聖武天皇(しょうむてんのう、701年-756年,Emperor Shomu)は奈良時代(在位724年~749年)の第45代天皇である。
701年(大宝1年)、奈良で生まれる。父は文武天皇、母は藤原不比等の娘の藤原宮子。諱は首(おびと)王子。7歳で父と死別する。父方の祖母である元明天皇が即位する。714年(和銅7年)、14歳で皇太子となる。716年(霊亀2年)、光明子は皇太子・首王子の妃となる。後宮には藤原不比等の女の安宿媛(光明皇后)、県犬養広刀自、藤原武智麻呂の女(名前不明)、同じく房前の女など4夫人が知られている。 719年、皇太子は始めて朝政を聴く。724年(神亀1年)2月首王子は24歳で即位する。長屋王が左大臣となる。3月、吉野に行幸する。8月、献新羅使を任命する。11月、大嘗祭。 727年7月、光明子が皇子を産む。11月。皇子を皇太子とする。728年9月、皇太子没。 729年2月10日、藤原不比等の4兄弟は陰謀によって長屋王を殺害し(長屋王の変)、729年8月に光明の立后を強行した。県犬養広刀自を夫人とし、728年皇子に安積親王が生まれる。井上内親王・不破内親王を得た。光明子との間に皇子として基王、内親王として阿倍皇女を得た。基王は皇太子になったが早世し、安積親王も744年(天平16年)に没したため、皇位継承に問題が残った。737年(天平9年)に天然痘の大流行により、藤原四兄弟を始め、政府高官の大多数が死去する。天皇の母の藤原宮子は長く病に伏していたが、唐より帰国した僧玄昉が看病してこれを回復させ,天皇は初めて母に対面することができた。それ以来,天皇は玄昉や吉備真備を重用するようになる。

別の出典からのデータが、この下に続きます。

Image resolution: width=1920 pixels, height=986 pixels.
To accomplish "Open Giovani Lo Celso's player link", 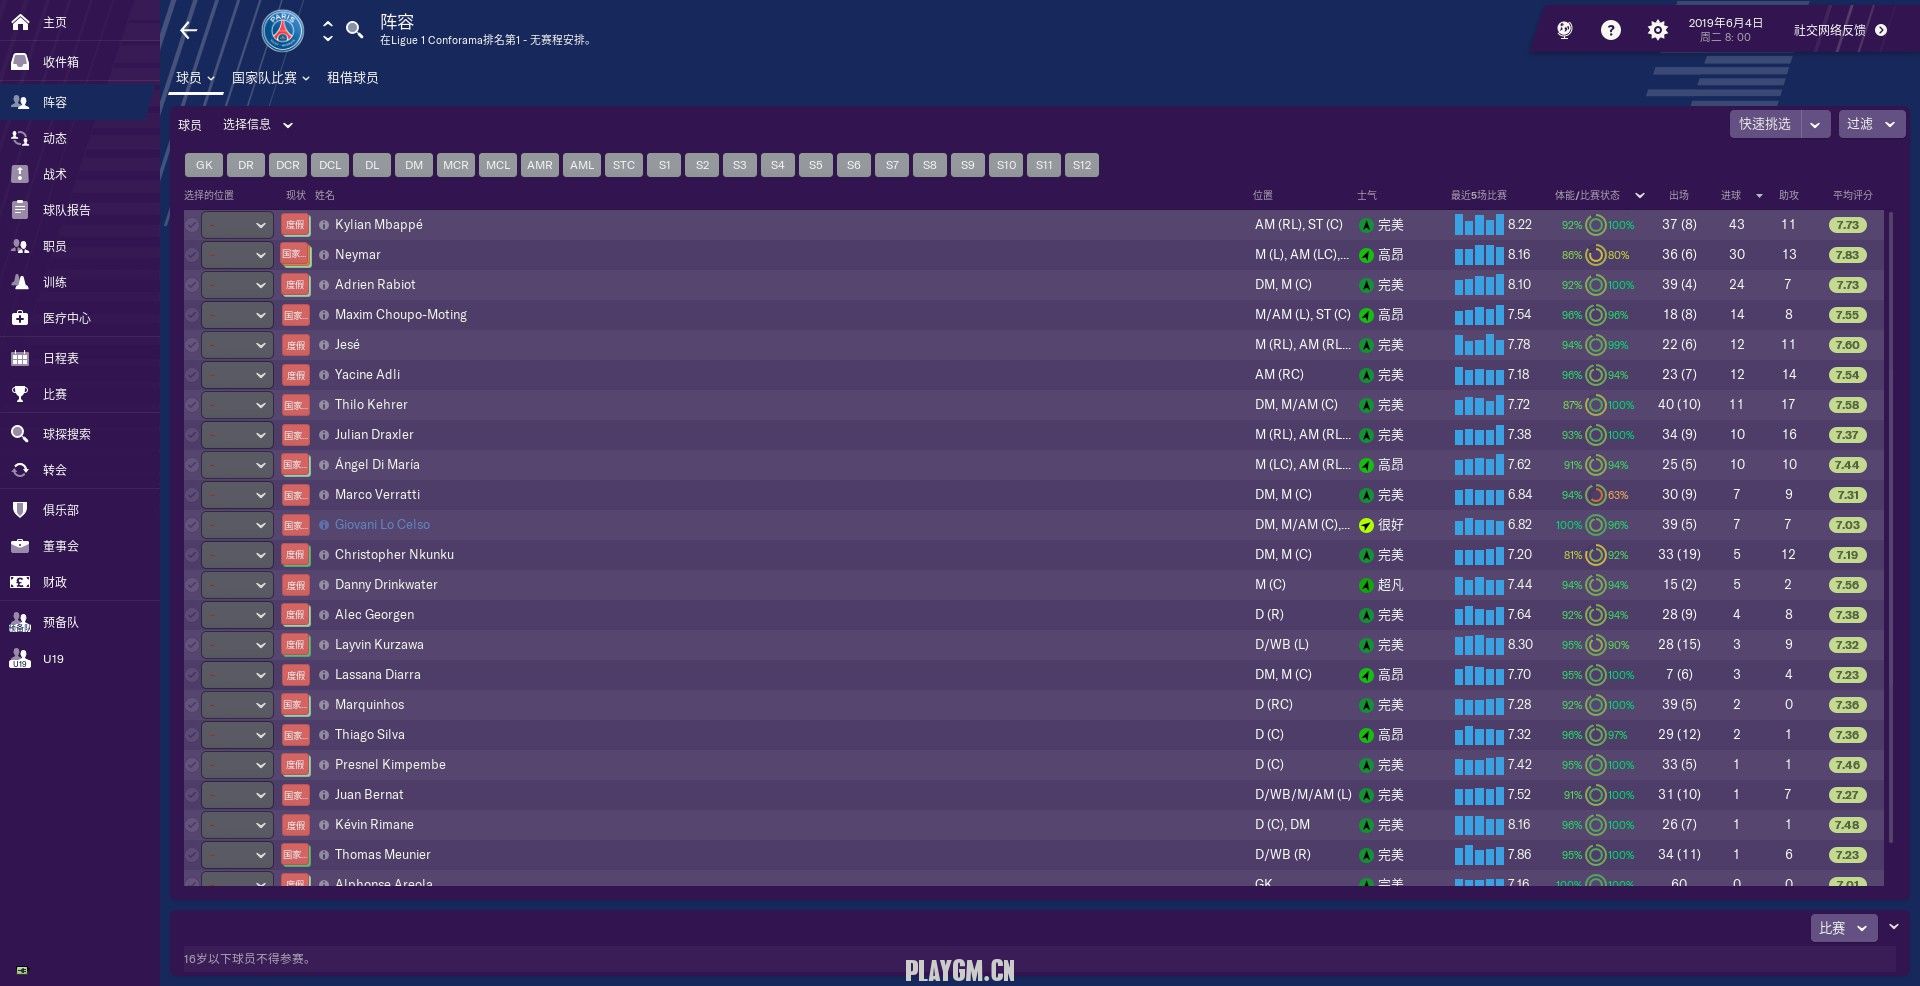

玄昉が重んじられることへの不満をきっかけとして740年(天平12年)9月,藤原広嗣は九州において大規模な反乱をおこした(藤原広嗣の乱)。反乱を機に恭仁京(京都府)、紫香楽宮(滋賀県)、難波京(大阪市)と3度にわたる遷都を繰り返し、膨大な費用を要して国家財政は苦境に陥る。最終的に都は平城宮に戻ったが、政治的混乱の時期であった。740年(天平12年)12月からわずか 4年半の間である。 741年(天平13年)には国分寺建立の詔を発し、諸国に国分寺、国分尼寺を建てた。743年には盧遮那大仏の造立を発願した。

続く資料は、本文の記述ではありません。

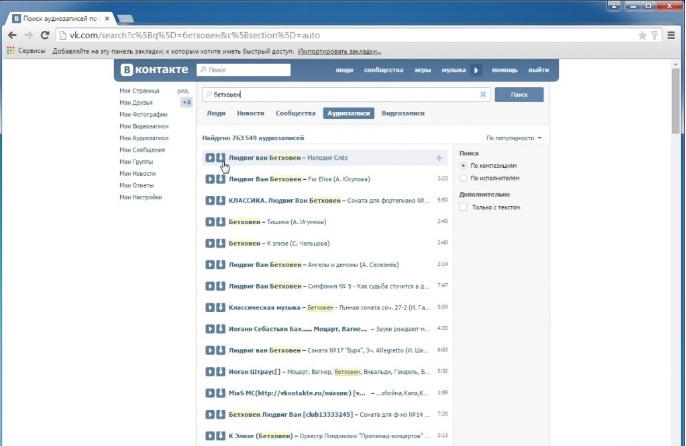This screenshot has height=446, width=686.
Task: Play the Für Elise track
Action: coord(210,180)
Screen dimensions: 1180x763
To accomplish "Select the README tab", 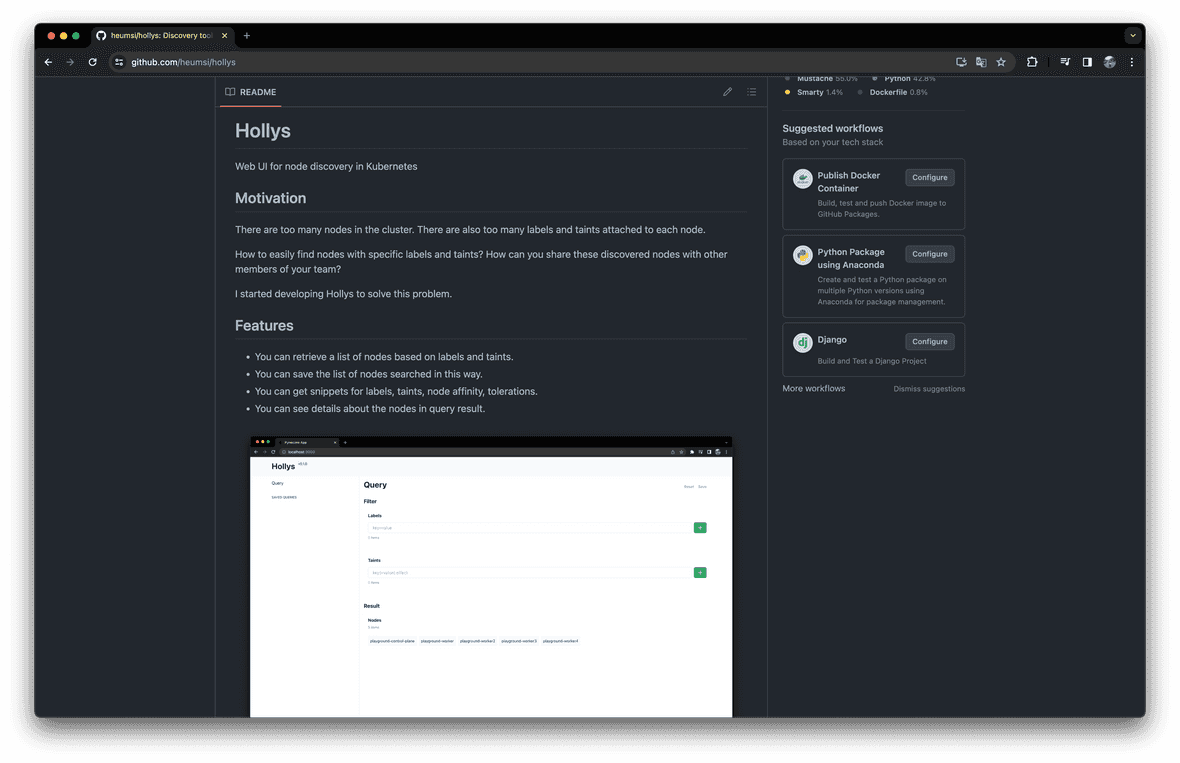I will point(250,92).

結果的に民衆の全負担が増大し、墾田永年私財法の制定とともに律令体制の崩壊を促進した。749年4月陸奥国産金の報を受けて東大寺へ行幸し、大仏に自らを三宝の奴であると述べて、749年(天平勝宝元年)7月2日(西暦の8月19日)、娘の阿倍内親王に譲位し(孝謙天皇、出家した。752年(;天平勝宝4年)4月9日(752年5月30日)、東大寺の大仏の開眼法要を行った。754年(天平勝宝6年)唐僧・鑑真から菩薩戒を受けた。756年(;天平勝宝8年)に天武天皇の2世王・道祖王を皇太子にする違勅を残し崩御した。御陵は奈良市法蓮町の佐保山南陵(奈良市法蓮町)。

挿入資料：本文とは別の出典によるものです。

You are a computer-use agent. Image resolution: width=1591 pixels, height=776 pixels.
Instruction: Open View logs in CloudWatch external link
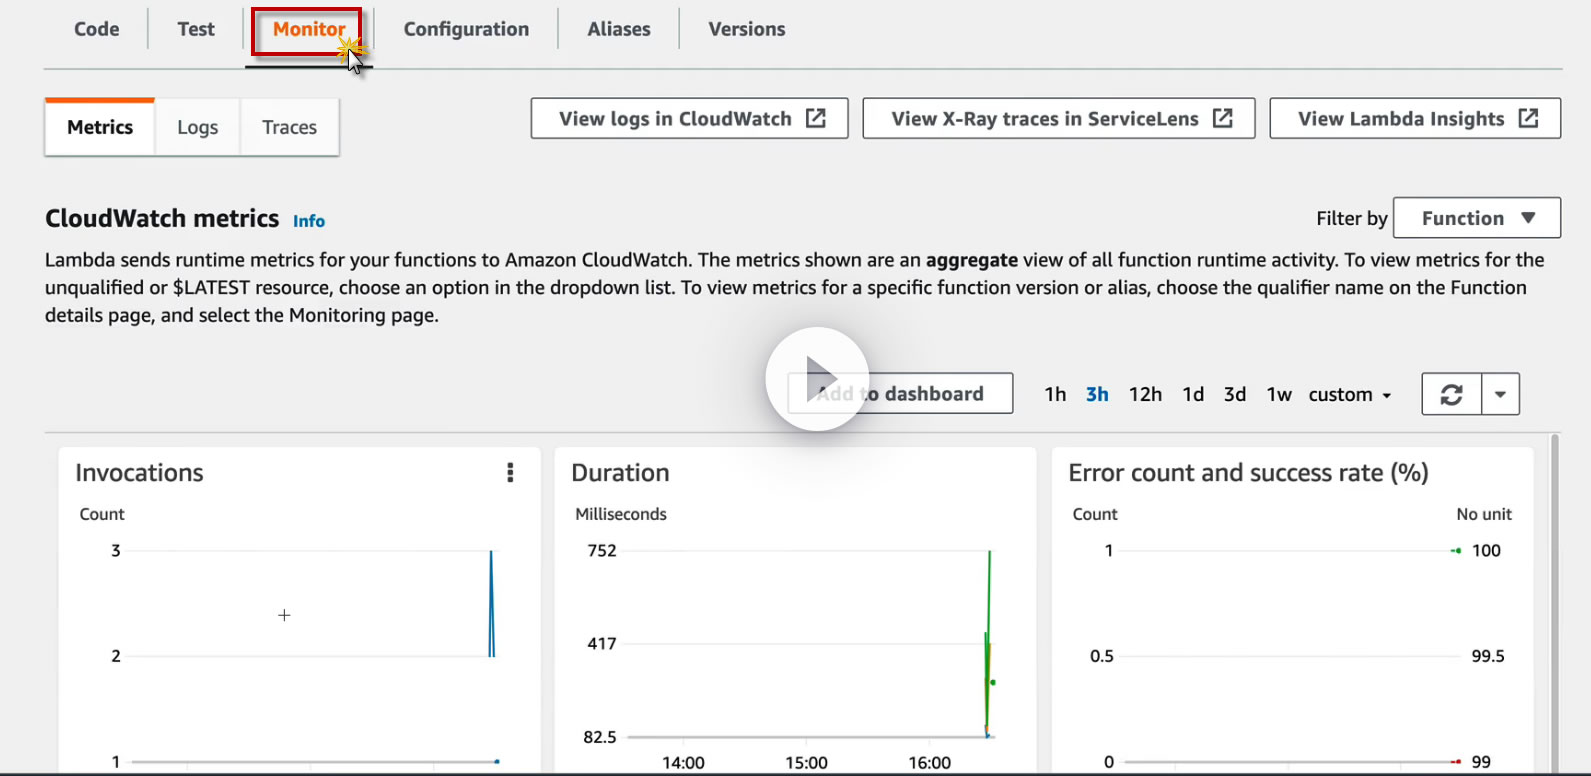point(689,119)

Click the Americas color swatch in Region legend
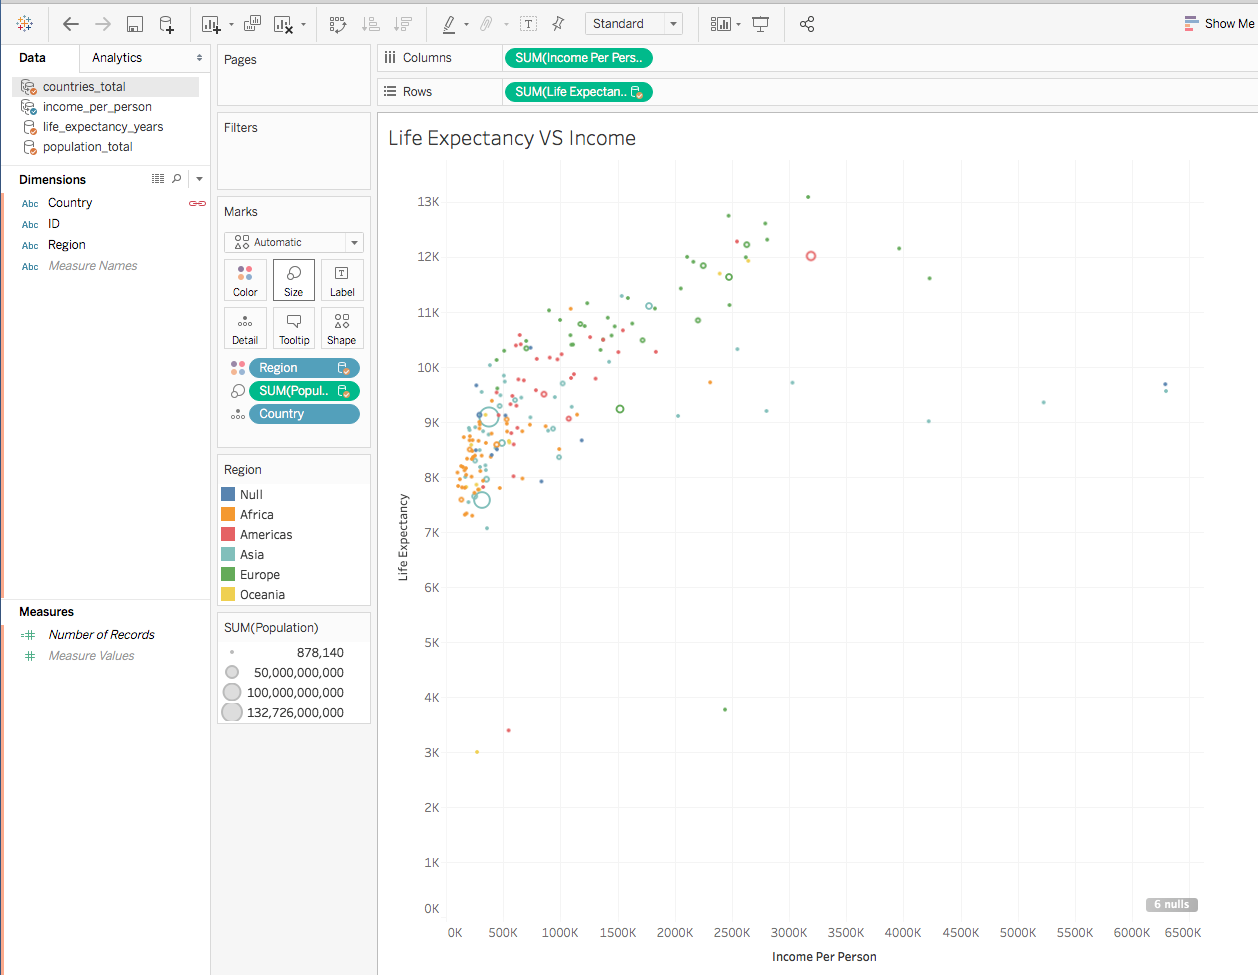pos(229,534)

遺品は正倉院御物として伝わる。仏教芸術は高度の技術と鑑賞眼による華麗な工芸品を中心とする、いわゆる天平文化とよばれるもので、聖武の遺品は光明皇后によって東大寺に献納され、正倉院宝物の母体となる。この時代の仏教芸術は高度の技術と高い鑑賞眼による華麗な工芸品を中心として、いわゆる天平文化を作り上げた。聖武天皇の唯一の書跡は正倉院に「雑集」が伝えられる。これは東大寺献物帳のうち国家珍宝帳に「雑集一巻(注略)右平城宮御宇 後太上天皇御書」とあるもので、巻末に天平3年(731)9月8日写了とある。天皇31歳の書である。
先行研究では大宰府での藤原広嗣の乱の平城京への波及を恐れたこと、先代の天皇である元正上皇からの独立を求めたこと、737年(天平9年)に流行した天然痘,またその原因とみなされた長屋王の怨霊を忌避したいとの願望,などが指摘されている。737年の疫病流行で不比等の4子が没してから貴族間の抗争が激しくなったことも理由に挙げられている。